- _Aufgaben_:
1) Worauf soll die Bewilligungspflicht laut dem unten stehenden Text zur Lex Friedrich grundsätzlich beschränkt werden? Zähle alle genannten Fälle auf.
2) Beantworte die folgenden Fragen anhand des unten stehenden Texts zur Lex Friedrich:
(a) Wer leitete die Ständeratskommission?
(b) Bis wann soll der Bundesrat den eidgenössischen Räten eine Vorlage unterbreiten?
(c) Welcher Initiative wollte die Kommission teilweise Folge geben?
3) Wie könnte der unten stehende Text zur Lex Friedrich nach seinem letzten Satz weitergehen? Setze ihn fort.

- _Dokumenttext_:

Die von Zimmerli (svp, BE) geleitete Ständeratskommission begrüsste die Erklärung des Bundesrats, behielt aber ihren Druck auf die Landesregierung aufrecht, indem sie der Genfer Standesinitiative durch eine eigene Kommissionsmotion sowie ein Kommissionspostulat teilweise Folge geben wollte. Darin wird der Bundesrat aufgefordert, den eidgenössischen Räten bis Mai 1994 eine Vorlage zu einer raschen Teilrevision der "Lex Friedrich" zu unterbreiten. Die darin vorgesehene Bewilligungspflicht solle grundsätzlich auf reine Kapitalanlagen sowie den Erwerb von Ferien- und Zweitwohnungen bzw. diesen entsprechende Bauten beschränkt werden. Die neue gesetzliche Regelung habe insbesondere den wirtschaftlichen Bedürfnissen des Industrie- und Finanzsektors, der Tourismus- und Bergregionen sowie der Verträglichkeit mit entsprechenden ausländischen Gesetzgebungen und der Vereinbarkeit mit dem durch die Europäische Union und dem GATT gesetzten Recht zu entsprechen. Gleichzeitig wird der Bundesrat aufgefordert, ebenfalls bis Mai 1994 aufzuzeigen, durch welche Gesetzesmassnahmen die "Lex Friedrich" abgelöst werden kann.

- _Gegebene Angaben_:
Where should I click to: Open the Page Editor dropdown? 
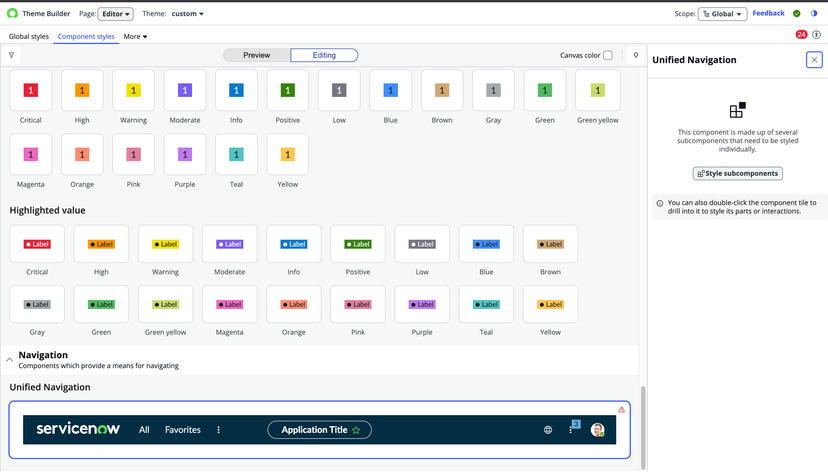[117, 14]
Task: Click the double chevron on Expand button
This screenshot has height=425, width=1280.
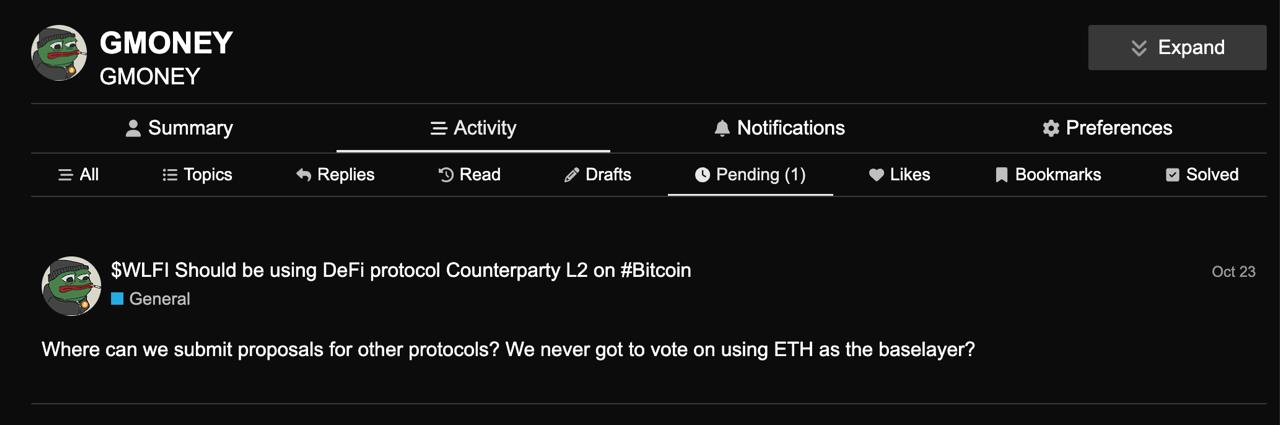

- _Antworten_:
1)
- reine Kapitalanlagen
- Erwerb von Ferien- und Zweitwohnungen
- diesen entsprechende Bauten

2)
(a) Zimmerli (svp, BE)
(b) bis Mai 1994
(c) der Genfer Standesinitiative

3)
In der Herbstsession überwies das Ratsplenum sowohl die beiden auch von Bundesrat Koller befürworteten Vorstösse seiner Kommission wie auch die vom Bundesrat aus staatspolitischen Überlegungen, unter Bezugnahme auf das Schlagwort der "Überfremdungsgefahr", abgelehnte Motion Reymond (lp, VD) für eine vollständige und definitive Abschaffung des Gesetzes über den Erwerb von Grundstücken durch Personen im Ausland
[18]. Gegen solch ein radikales Vorgehen hatte sich der Bundesrat bereits wenige Tage zuvor, anlässlich der Präsentation der Zahlen der Immobilienverkäufe an im Ausland lebende Personen, ausgesprochen. Diese zeigen, nach Jahren nicht ausgeschöpfter Höchstkontingente, seit 1992 eine Trendwende an, nahm doch die Zahl der Gesuche in jenem Jahr um 65% gegenüber dem Vorjahr zu; eine Tendenz, die auch im Berichtsjahr – soweit entsprechende Zahlen vorliegen – weiter anhielt
[19].
Wie angekündigt setzte das EJPD am 16. November eine
Expertenkommission zur Aufarbeitung der mit einer Totalrevision der "Lex Friedrich" verbundenen Fragen ein
[20].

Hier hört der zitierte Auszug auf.